A Juniper spokesperson did not respond to phone calls or emails requesting comment for this article. The NSA did not respond to a request for comment. The FBI, which Juniper has previously said was investigating the incident, did not respond to a request for comment.

Unintended consequences

Information about how still-unidentified hackers altered code on Juniper’s NetScreen firmware, which runs on its firewalls, has only trickled into the public eye over the last five years.

In 2016, security researchers documented how attackers made changes to the firmware in 2012 and 2014. The 2012 change, the researchers said, was enabled by Juniper’s use of a then-popular encryption algorithm known as Dual EC.
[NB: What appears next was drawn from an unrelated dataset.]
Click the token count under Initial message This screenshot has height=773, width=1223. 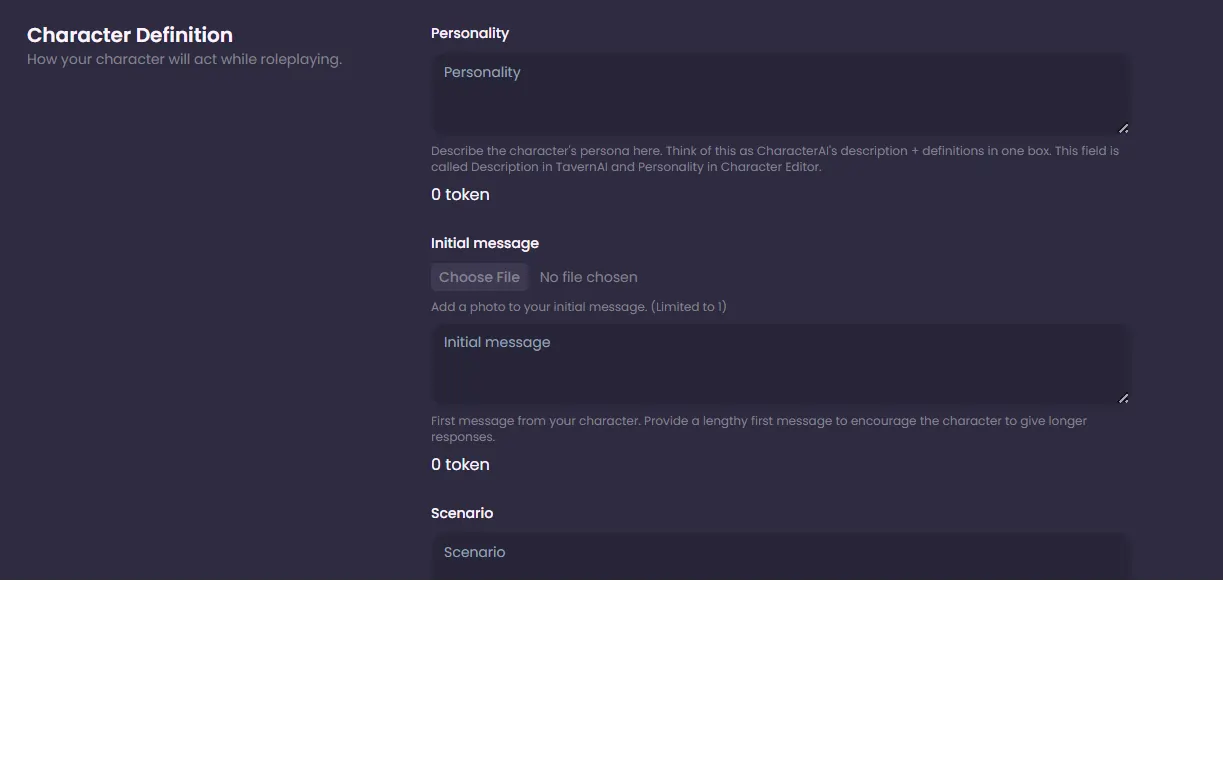[460, 464]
Documents leaked by former NSA contractor Edward Snowden reveal how the NSA allegedly pushed the National Institute of Standards and Technology to adopt a standard using the flawed Dual EC algorithm. The NSA reportedly knew how to break the encryption scheme to aid its overseas spying efforts.

NIST later withdrew the algorithm because of security concerns, and Juniper followed suit by removing it from its operating system in 2016. Exactly who was responsible for breaking into Juniper systems has never been publicly confirmed.
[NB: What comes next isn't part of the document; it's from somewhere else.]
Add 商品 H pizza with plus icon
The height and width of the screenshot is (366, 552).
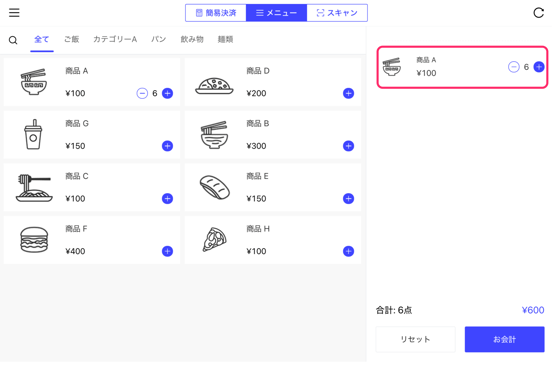click(348, 251)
In a July 2020 letter to Wyden, Brian Martin, Juniper’s general counsel, said the breach appeared to be the work of an unnamed “sophisticated nation-state hacking unit.” Investigators suspected that Chinese government-backed hackers were responsible for at least one of the alterations of Juniper’s code, Reuters reported in October. The attackers’ tactics, techniques and procedures pointed toward Chinese-sponsored hackers, a person familiar with the investigation reiterated to CyberScoop this week.

For critics of U.S. law enforcement agencies’ longstanding  push for technology companies to grant access to their encrypted software products, it’s a cautionary tale of unintended consequences. A foreign government had reportedly exploited a “backdoor” in encryption technology that the NSA may have helped introduce into the technology. Juniper has told congressional investigators that it added support for the Dual EC algorithm “at the request of a customer,” but has refused to identify that customer, according to the lawmakers.
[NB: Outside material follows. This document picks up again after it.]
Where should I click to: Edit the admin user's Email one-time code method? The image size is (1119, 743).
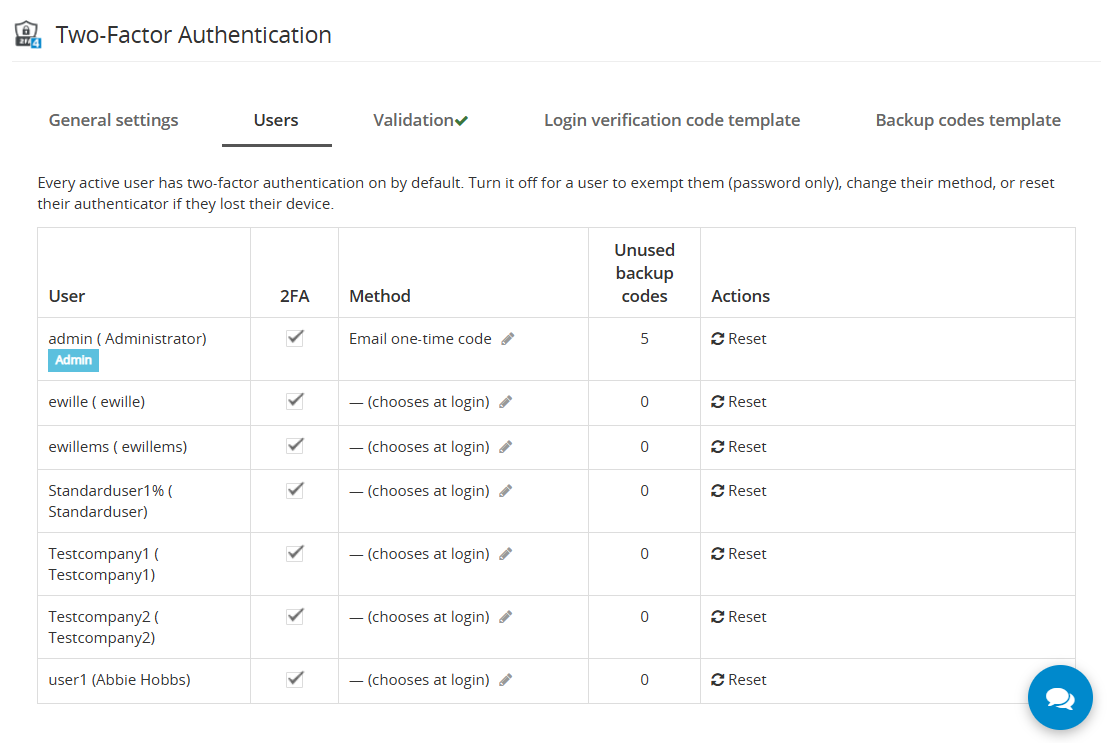[x=507, y=339]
“What we learned here is that just a few bytes of code can be the difference between a secure system and a surveillance bonanza for our foreign adversaries,” said Matthew Green, an associate professor of computer science at Johns Hopkins University and one of the authors of the 2016 research paper on the Juniper breach.

“The only solution we have to this problem is transparency, to make sure nothing like this can ever happen again,” Green added.

Juniper’s Martin also said in his letter to Wyden that the firm believed it had “successfully remediated the attack,” while asserting that the “intrusion was neither caused nor aided by the use of” the Dual EC algorithm.

That is technically true, Green said, in that the attackers didn’t break into Juniper using the Dual EC algorithm, but it obscures the broader point: The hackers apparently used their access to Juniper firmware to modify the algorithm and enable their spying.

A clear post-mortem report on the Juniper breach remains elusive. NSA officials told Wyden’s office in a 2018 briefing that the agency had written a “lessons learned” report about the Dual EC incident, according to Keith Chu, a Wyden spokesman. But the NSA now asserts that it cannot locate the document, Chu said. The NSA did not respond to questions on the matter from CyberScoop.

Wyden and the other legislators asked NSA about the status of that report again on Friday.